This has identified a number of issues in our streamer code – that is, the code that propagates creates/updates/deletes of annotations to connected clients in “real time.”

The basic problem is that the code that determines whether to send a given annotation update to a client is incredibly slow. Each update is checked against every single connected websocket to determine if it should be sent to that client, and each of these checks executes complicated filter code based on the clients permissions and the “filter” they’ve sent down the websocket.

How can we fix it?

There are a number of approaches we can take here:

Reduce the number of open websocket connections.

This might sound silly, but a large number of the open websocket connections — more than 95% of them at last count — are from logged-out users. It seems likely that most of these, in turn, are just Hypothesis embeds on a page which nobody has interacted with.

We should probably not initiate websocket connections until someone interacts with a Hypothesis embed. Otherwise we’ll end up with a number of websocket connections roughly equivalent to the number of online users of all of the websites that embed us. That sounds like a fun scaling problem but probably one we should avoid if we can.
Handle annotation create/update/deletes more quickly.

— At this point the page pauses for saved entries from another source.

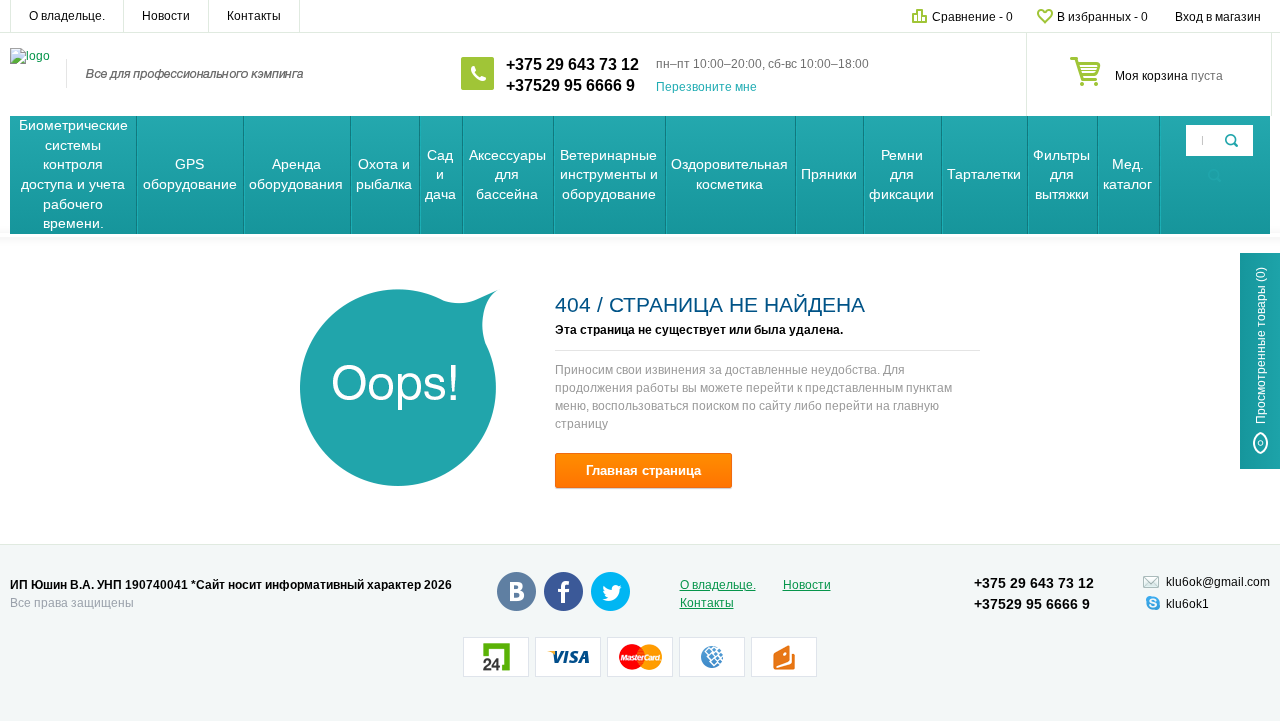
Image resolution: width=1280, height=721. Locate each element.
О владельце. (67, 16)
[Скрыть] (1214, 175)
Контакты (254, 16)
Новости (166, 16)
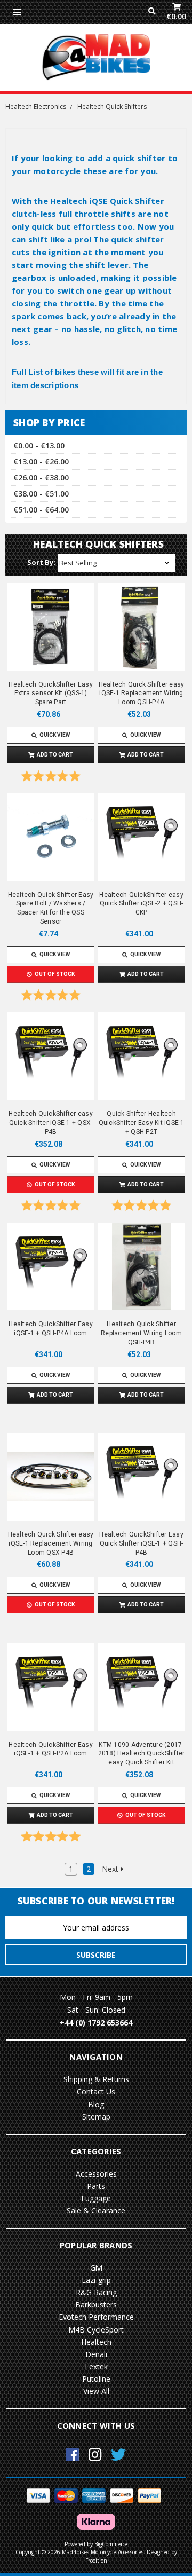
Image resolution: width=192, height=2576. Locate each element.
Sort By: (41, 562)
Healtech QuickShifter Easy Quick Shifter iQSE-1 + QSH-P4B (141, 1543)
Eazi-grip (96, 2280)
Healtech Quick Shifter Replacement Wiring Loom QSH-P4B (141, 1333)
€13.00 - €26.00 (41, 461)
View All (96, 2391)
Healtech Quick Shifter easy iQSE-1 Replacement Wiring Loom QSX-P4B (51, 1543)
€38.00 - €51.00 (41, 494)
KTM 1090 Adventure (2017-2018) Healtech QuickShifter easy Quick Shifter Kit (141, 1754)
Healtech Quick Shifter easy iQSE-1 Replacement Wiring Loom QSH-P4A (142, 693)
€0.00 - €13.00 (39, 445)
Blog (96, 2104)
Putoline (96, 2379)
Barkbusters (96, 2304)
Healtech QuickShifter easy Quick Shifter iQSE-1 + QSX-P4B (51, 1123)
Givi (96, 2268)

This seems like a pressing need regardless of item 1. It should be possible for us to handle many thousands of websocket connections per worker without taking 30 seconds to handle each event.

One way of doing this would be to store percolation queries for each client in Elasticsearch and then do a single query to retrieve the IDs of all connected clients which should receive a document. We can even perform the query by reference to annotation already in the index rather than by POSTing the annotation data.

Next steps

In my opinion we should look into item 1 soon as it’s relatively easy and will buy us time.

Item 2 is more complicated, and in particular will probably be achieved most easily by providing a query parser that can map queries coming from the client streamer code into ElasticSearch queries. This will probably require changes to the client and to the server and will require some careful design for rollout on account of old(er) clients. I have some thoughts on this but this document is plenty long enough already.

We should start doing some of the groundwork for item 2 now, and I’ll be breaking some of that out into cards. But item 1 should buy us enough time that we’re not looking to replace the entire streamer implementation in a matter of days.